Major Pope looked up then, seeming surprised. Being a combat engineer (brought along to manage the Tracys' technology) he sometimes forgot that not everyone thought in numbers, dimensions and power flow.
"For transport, Sir. Like… Okay. You got a marker, Sheff?"
"Yeah, standby… somewhere…" Sheffield patted his pockets, eventually coming up with the same wipe-off marking pen he'd used to identify tunnels, back on the Island. "Here you go."
The stepping room door was wide open, allowing his people, and Sharl's, to see all that happened within.
"Right," said Pope, drawing a tiny stick man onto his own left sleeve. "Let's say there's an ant on my uniform, and he wants to get from my wrist to my elbow, but doesn't feel like walking. With me so far, Sir?"
Sheff nodded.
"Lazy ant. Gotcha. Go on, Major."
Pope grimaced, but continued, saying,
"Let's say our ant has the technology to step up on this sleeve wrinkle, here, and then push the material up together, like… so." And then he bunched his left sleeve up past the elbow. It was now very much out of regs; a mess of wrinkled green cloth.
"The lazy ant fails inspection," Sheffield grunted. "What's next?"
Major Pope stifled a sigh, his brown eyes honestly pained.
"What's next is, he steps from this wrinkle, right over to this one, without crossing all of that cloth in between. It's just like this disk, Sir. Teleportation, in a way, from one room to the next in a chain… only I don't know what's gone wrong with this one, or why nobody else is responding."

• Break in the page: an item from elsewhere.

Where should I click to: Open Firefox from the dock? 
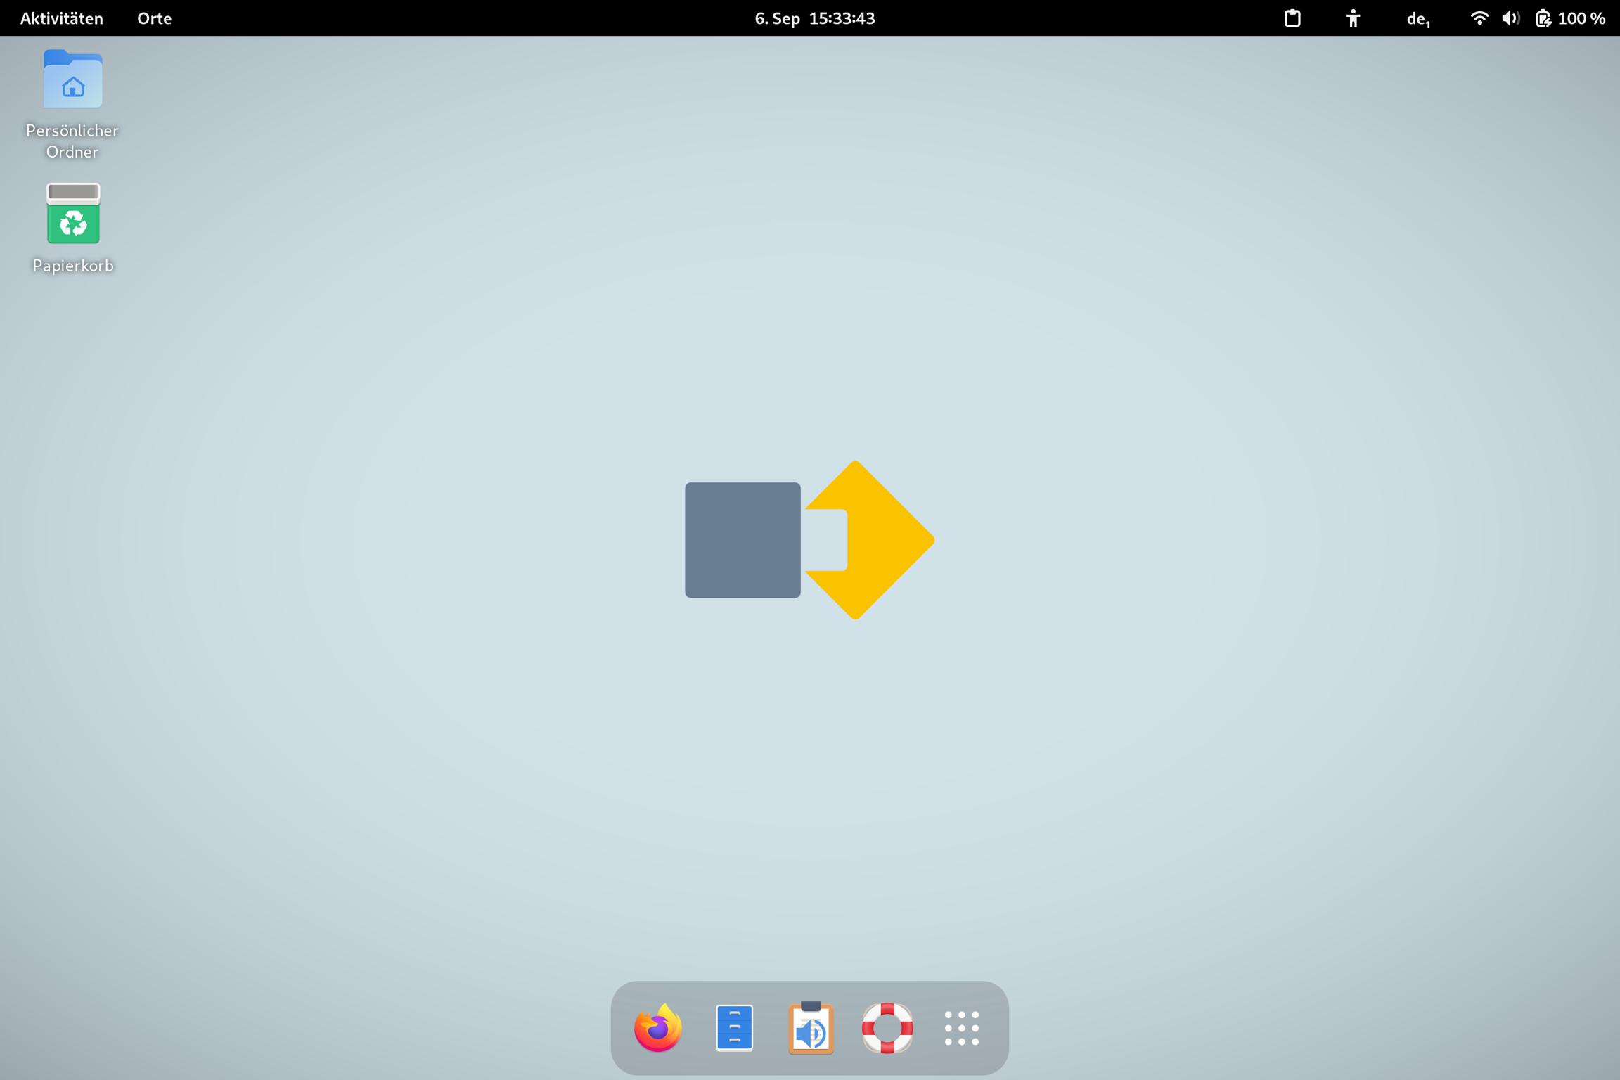point(657,1028)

Sheffield pondered a moment, rubbing his bristly jaw. Then, he insisted,
"You drew a stick figure. Why the stick man?"
"Simple, Sir," Pope explained, once more yanking his sleeve straight. "How much of an effect do you think all this folding had on Stan the Stick Man?"
Sheff peered closer.
"Looks all right to me," he said.
"Exactly, Sir! Provided that everything… matter and energy combined… was deformed the same way, those caught up in wrinkled spacetime wouldn't even notice."
Sheffield nodded again, then looked back down at that impossibly complex, horrifically multidimensional folding device.
"Well," he decided at last. "We may not be able to fix this d*mn thing, but I bet I know who can, in about two weeks."
Turning to face Sharl (who was leaning within, looking hopeful and tremulous), the Lieutenant Commander said,
"Tell you what, Ma'am. How'd you like a chance to meet your favourite prophet? The, um… 'Speaker of Words'?"